DFW goes on to make the point that being able to recognize water as water is actually very challenging for humans and is the value in being educated in how to think, how to read, how to see. So perhaps the real “defense of the Humanities” is not that the Humanities themselves are of value to anyone or anything but ourselves but that they help us see ourselves a bit more objectively, a bit more meta-ly. Orlean writes:
“The library is a whispering post. You don’t need to take a book off a shelf to know there is voice inside that is waiting to speak to you, and behind that was someone who truly believed that if he or she spoke, someone would listen. It was that affirmation that always amazed me. Even the oddest, most particular book was written with that kind of crazy courage—the writer’s belief that someone would find his or her book important to read. I was struck by how precious and foolish and brave that belief is, and how necessary, and how full of hope it is to collect these books and manuscripts and preserve them. It declares that these stories matter, and so does every effort to create something that connects us with one another, and to our past, and to what is still to come” (309-10).
Even as I agree with Orlean, and find myself swelling to her rhapsodic orations on the beauty of books and of human creation, it’s also good to remember what is water. It’s worthwhile to love what we love and to also realize that it doesn’t matter. We are fortunate creatures (perhaps) on our planet to be able to share the work of our hands and our brains, and to also remain humble about how little it all actually means.

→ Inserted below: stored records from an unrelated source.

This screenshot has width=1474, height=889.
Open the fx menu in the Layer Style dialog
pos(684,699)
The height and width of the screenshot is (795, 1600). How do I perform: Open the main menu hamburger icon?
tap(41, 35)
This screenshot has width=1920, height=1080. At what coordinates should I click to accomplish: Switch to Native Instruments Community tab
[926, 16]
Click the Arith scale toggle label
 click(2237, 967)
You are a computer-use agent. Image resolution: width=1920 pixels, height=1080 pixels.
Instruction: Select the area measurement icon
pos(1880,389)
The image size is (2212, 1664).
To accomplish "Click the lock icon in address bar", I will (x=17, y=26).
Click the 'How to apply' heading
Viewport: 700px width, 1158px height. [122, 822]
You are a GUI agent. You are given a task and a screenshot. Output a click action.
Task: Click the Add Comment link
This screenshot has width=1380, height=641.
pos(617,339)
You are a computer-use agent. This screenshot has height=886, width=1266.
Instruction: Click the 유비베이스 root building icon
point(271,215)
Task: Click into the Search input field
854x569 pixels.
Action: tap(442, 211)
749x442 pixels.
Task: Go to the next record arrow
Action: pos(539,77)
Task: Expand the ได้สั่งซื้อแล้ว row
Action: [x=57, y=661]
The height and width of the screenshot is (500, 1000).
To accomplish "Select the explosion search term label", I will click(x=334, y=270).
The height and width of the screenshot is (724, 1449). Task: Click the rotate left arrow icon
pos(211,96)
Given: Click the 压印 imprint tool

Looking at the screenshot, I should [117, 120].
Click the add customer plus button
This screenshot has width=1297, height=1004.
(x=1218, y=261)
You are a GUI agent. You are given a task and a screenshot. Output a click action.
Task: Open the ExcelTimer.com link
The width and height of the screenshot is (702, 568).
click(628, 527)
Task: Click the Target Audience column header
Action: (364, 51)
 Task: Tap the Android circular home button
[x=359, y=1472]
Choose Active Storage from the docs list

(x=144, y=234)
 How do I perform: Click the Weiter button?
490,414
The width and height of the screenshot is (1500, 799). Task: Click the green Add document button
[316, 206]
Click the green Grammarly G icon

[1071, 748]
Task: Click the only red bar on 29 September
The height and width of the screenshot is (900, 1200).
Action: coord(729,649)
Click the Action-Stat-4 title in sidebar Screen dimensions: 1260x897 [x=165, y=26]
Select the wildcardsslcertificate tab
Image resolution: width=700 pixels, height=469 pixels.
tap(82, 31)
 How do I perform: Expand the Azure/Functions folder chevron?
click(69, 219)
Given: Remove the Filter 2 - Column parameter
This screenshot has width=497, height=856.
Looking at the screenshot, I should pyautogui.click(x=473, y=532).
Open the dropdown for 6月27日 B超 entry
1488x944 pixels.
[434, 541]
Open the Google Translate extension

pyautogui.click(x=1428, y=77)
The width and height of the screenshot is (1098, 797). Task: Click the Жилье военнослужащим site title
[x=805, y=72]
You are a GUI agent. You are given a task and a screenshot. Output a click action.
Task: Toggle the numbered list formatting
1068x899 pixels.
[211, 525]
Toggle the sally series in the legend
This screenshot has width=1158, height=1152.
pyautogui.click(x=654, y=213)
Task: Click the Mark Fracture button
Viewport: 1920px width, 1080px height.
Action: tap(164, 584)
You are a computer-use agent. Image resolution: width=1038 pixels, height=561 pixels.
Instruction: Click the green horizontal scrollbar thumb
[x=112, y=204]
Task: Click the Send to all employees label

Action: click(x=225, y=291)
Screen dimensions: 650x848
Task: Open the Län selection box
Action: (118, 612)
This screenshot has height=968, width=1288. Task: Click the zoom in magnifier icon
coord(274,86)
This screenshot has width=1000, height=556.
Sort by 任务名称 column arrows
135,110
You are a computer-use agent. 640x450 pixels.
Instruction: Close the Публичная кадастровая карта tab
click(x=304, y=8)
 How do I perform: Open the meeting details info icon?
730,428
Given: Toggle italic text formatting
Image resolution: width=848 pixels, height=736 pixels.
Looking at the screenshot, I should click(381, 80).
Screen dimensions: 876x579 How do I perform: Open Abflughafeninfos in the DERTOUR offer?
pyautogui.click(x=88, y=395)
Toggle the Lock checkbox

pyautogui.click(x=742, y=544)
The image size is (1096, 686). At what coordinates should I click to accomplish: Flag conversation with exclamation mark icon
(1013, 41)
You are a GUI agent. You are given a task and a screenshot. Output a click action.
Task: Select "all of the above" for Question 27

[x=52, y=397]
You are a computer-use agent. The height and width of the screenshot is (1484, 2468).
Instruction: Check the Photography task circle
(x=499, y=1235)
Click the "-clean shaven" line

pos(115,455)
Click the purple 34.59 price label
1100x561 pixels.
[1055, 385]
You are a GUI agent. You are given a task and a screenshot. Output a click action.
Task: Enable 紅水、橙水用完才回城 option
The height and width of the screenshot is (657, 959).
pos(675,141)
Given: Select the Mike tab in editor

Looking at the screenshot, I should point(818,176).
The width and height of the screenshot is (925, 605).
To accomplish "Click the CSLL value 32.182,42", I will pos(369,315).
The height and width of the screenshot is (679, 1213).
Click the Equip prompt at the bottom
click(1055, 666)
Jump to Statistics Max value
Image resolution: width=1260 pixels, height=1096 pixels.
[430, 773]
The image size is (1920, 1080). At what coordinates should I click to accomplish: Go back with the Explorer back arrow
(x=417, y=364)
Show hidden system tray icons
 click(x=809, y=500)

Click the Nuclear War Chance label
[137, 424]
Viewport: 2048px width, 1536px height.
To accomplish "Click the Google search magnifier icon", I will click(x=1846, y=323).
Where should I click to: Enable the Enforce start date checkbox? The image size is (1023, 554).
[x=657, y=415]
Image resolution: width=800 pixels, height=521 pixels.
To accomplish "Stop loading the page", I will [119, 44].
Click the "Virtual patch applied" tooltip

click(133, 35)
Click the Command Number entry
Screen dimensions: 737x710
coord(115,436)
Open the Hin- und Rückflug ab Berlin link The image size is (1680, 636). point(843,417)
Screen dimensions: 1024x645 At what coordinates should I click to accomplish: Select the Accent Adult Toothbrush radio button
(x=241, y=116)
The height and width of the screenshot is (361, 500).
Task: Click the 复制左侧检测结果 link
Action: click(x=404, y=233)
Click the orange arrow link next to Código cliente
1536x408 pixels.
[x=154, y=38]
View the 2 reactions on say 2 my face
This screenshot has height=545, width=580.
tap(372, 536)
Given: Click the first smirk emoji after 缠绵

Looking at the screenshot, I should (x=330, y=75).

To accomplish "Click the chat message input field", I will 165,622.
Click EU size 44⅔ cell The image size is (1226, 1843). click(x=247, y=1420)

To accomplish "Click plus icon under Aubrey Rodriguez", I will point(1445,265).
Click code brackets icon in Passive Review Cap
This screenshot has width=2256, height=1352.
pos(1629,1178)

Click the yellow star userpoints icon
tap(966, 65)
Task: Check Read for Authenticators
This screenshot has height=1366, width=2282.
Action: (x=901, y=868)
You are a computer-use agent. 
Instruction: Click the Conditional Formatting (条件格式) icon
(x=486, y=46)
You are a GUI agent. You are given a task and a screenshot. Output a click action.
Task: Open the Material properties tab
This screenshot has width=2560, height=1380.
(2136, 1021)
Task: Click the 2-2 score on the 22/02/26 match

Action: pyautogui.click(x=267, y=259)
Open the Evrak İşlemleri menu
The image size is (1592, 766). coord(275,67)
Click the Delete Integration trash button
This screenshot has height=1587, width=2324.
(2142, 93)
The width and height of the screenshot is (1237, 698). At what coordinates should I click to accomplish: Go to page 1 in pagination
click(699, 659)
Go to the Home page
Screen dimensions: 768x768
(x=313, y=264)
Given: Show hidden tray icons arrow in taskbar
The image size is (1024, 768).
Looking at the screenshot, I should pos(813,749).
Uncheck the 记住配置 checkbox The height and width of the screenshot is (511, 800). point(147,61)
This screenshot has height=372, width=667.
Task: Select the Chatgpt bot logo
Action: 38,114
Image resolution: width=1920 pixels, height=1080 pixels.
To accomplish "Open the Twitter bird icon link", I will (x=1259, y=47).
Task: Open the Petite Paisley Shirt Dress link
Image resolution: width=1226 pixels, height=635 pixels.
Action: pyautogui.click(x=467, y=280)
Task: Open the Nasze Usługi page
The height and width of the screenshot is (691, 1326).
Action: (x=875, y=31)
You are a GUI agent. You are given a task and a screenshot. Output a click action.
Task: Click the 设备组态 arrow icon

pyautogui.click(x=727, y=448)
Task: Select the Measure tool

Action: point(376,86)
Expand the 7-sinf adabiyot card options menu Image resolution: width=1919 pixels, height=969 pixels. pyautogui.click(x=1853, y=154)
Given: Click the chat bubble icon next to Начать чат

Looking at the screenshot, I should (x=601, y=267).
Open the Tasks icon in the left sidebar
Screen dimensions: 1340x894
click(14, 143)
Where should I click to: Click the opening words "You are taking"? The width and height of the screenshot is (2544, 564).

Does that sound nihilistic or fatalistic? Because I mean it in less of a “nothing really matters so let it all burn” kind of way and in more of sort of Buddhist way, a reminder to not get too attached to anything and to take pauses to view things curiously, dispassionately, and without judgement. I love books and find them meaningful. I am moved by the fact that humans document and share our knowledge and thinking and creativity. And humans are also stardust, floating on a minuscule blue dot in an infinite, expanding universe that precedes our existence by billions of years and will continue long after we are gone. Nothing human really matters and so, keeping that truth in mind, the only things that matter are what we decide matter, what we choose to value. And at the end of the day (and the start, and during lunch breaks, and before dinner) I choose books, among other things. But I do so trying not to forget what is water.